Am 18.11.2010 13:48, schrieb Michael Foord:
On 18/11/2010 12:37, Georg Brandl wrote:
Am 18.11.2010 11:47, schrieb Michael Foord:
On 17/11/2010 21:16, Éric Araujo wrote:
Excluding a builtin name from __all__ sounds like a perfectly sensible
idea, so even if it wasn't deliberate, I'd say it qualifies as
fortuitous :)
But then, a tool that looks into __all__ to find for example what
objects to document will miss open.  I’d put open in __all__.

"import *" would then override the builtin open. A good reason not to
use "import *" I guess, but also a good reason not to create names that
shadow builtins.
Heh.  Instead have fun with io.ioopen(), gzip.gzipopen(),
webbrowser.webbrowseropen(), etc.? We do have namespace support for a reason.

Or urllib2.urlopen, oh wait - that's real...

If I was importing from those namespaces I probably *would* import and rename to have unambiguous names (and you would *have* to if there was any possibility of you using the builtin open). io.open is arguably an exception to this as it does the same as the builtin open...
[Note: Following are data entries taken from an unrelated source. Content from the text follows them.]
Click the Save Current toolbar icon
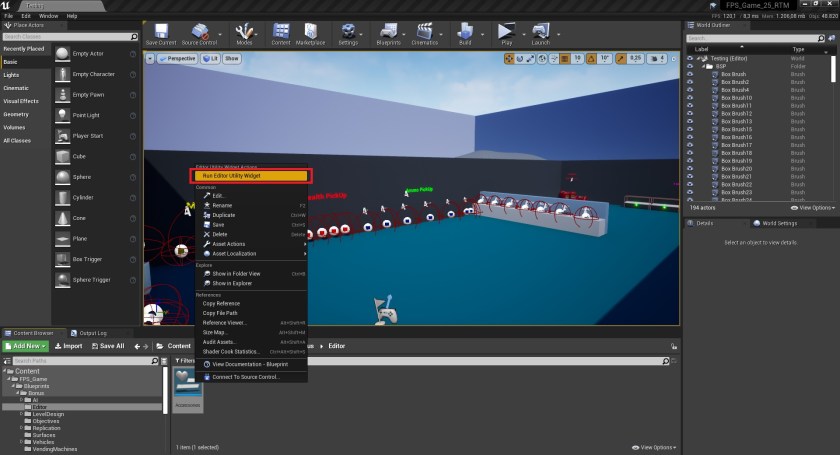 (160, 33)
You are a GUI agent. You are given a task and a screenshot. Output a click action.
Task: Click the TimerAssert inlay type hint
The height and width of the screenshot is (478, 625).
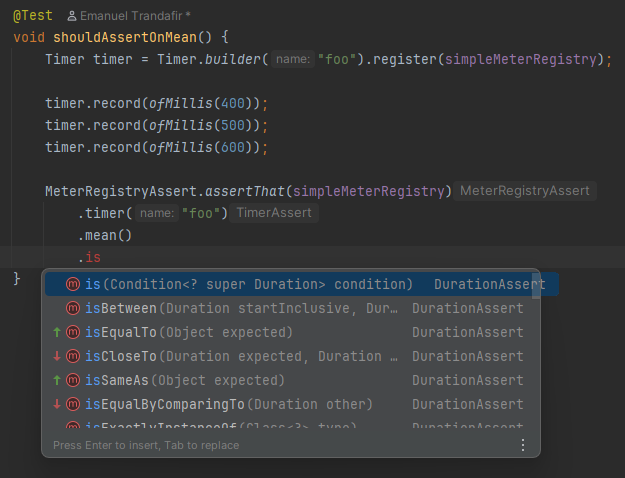pyautogui.click(x=275, y=213)
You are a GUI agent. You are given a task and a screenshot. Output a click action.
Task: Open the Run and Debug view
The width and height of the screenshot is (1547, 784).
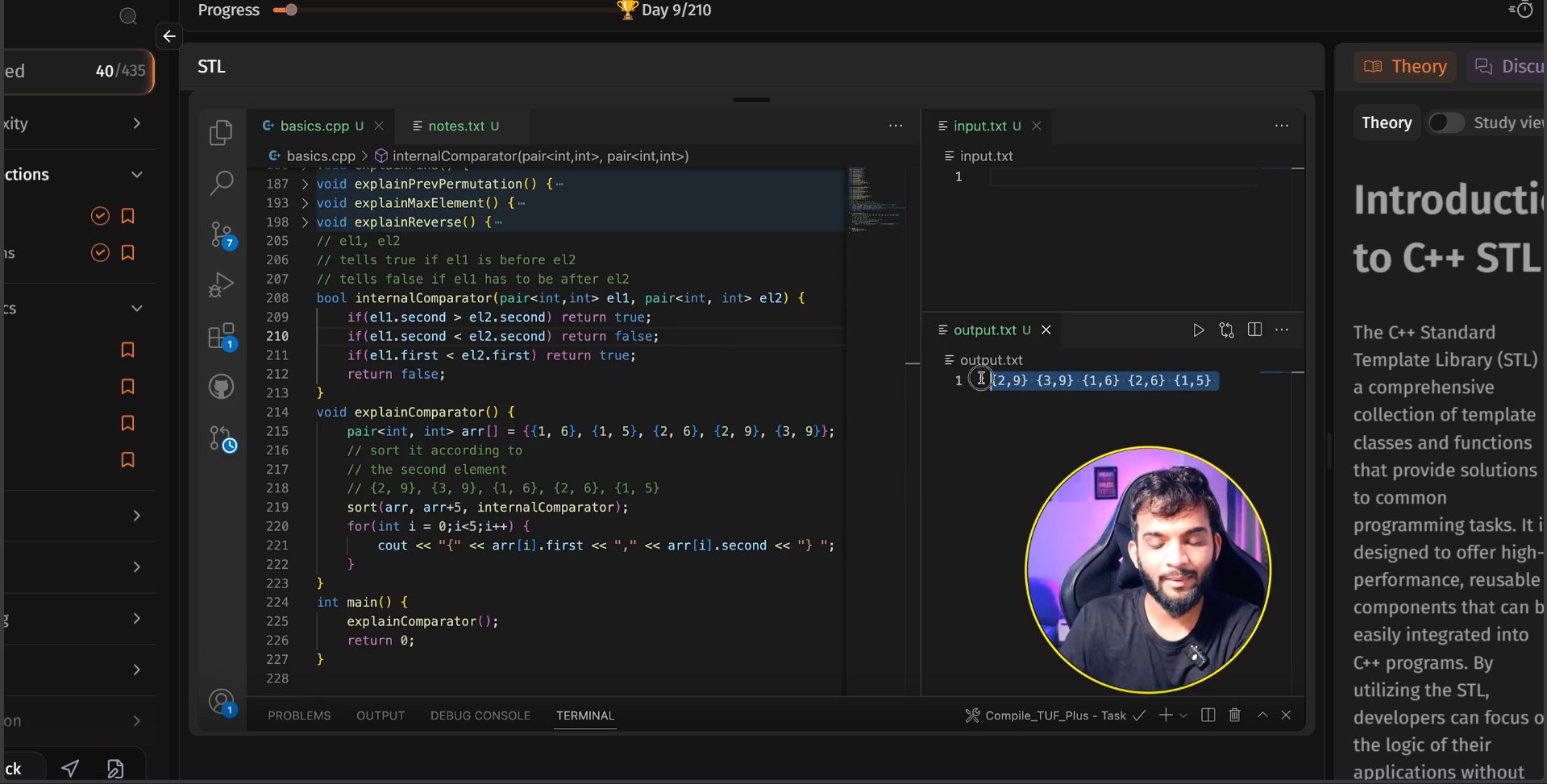point(221,285)
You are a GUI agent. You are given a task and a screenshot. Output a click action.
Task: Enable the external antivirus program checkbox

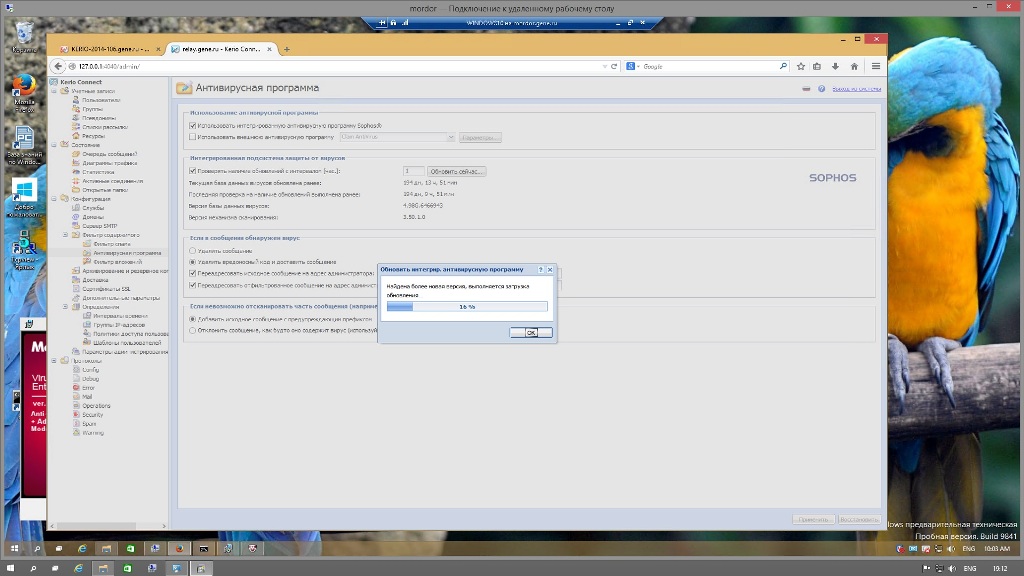192,137
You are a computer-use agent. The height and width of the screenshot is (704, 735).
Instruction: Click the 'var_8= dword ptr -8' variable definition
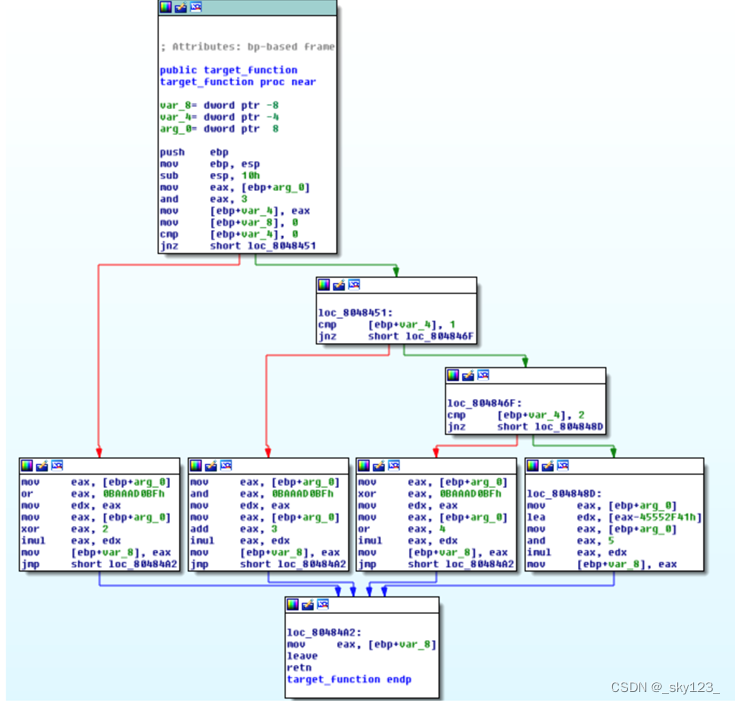pyautogui.click(x=210, y=105)
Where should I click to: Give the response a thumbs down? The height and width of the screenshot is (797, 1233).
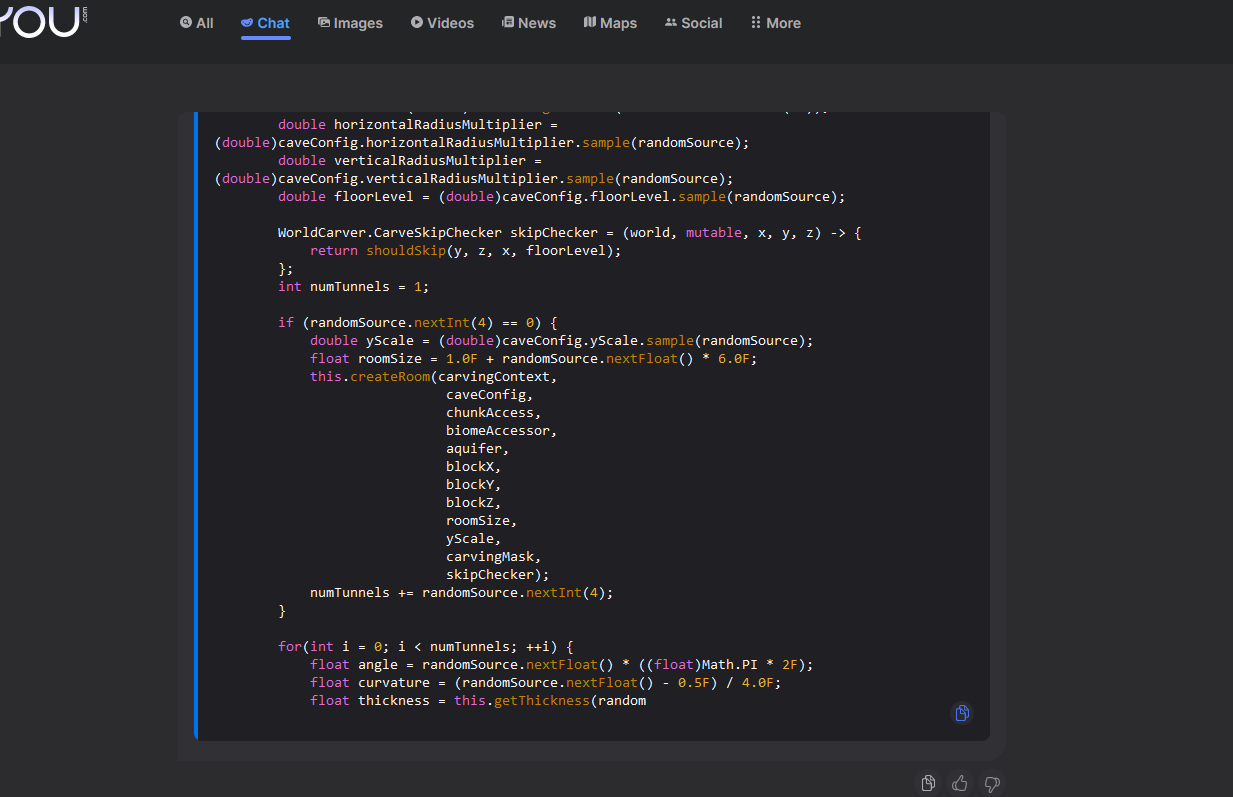coord(991,783)
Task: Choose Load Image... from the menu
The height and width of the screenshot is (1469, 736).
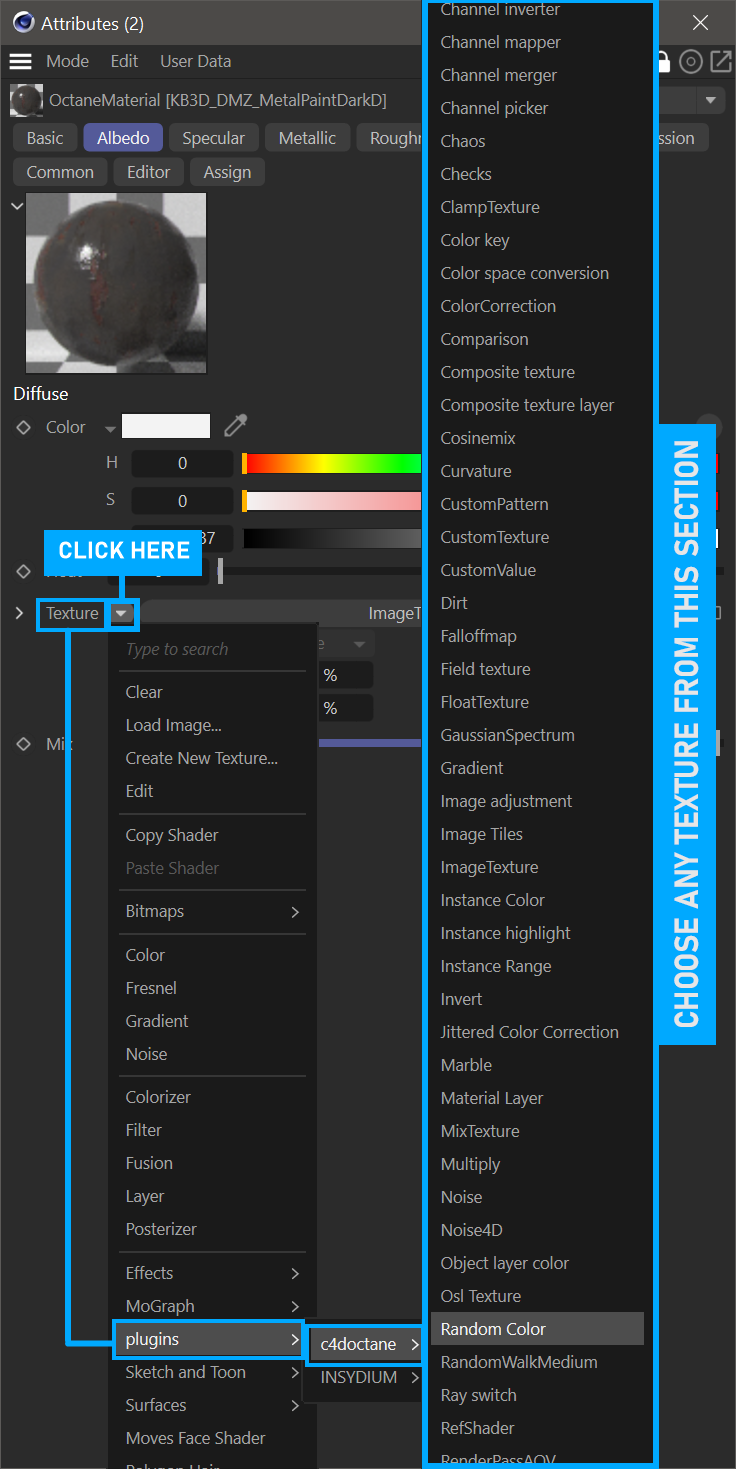Action: click(x=173, y=725)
Using meaningful names is *good*. This is a reason I dislike modules that just call their base exception class "Error". You *have* to use it from the namespace (or import with import as and give it a good name) for it to have any meaning.


Guys, I may agree or disagree with these statements but we are drifting towards "opinion" versus "solid, well understood practice". Let's focus on the subject.

For the matter, "import *" is a discouraged mechanism anyway, let alone the rare exceptions where its usage is valid. If you use star-imports and you don't know what you're doing, you might just as well hurt yourself in other ways than just by "open".

Maybe we should just sum up the discussion somewhere already. Keeping up with a thread reaching a megabyte in size is starting to be painful.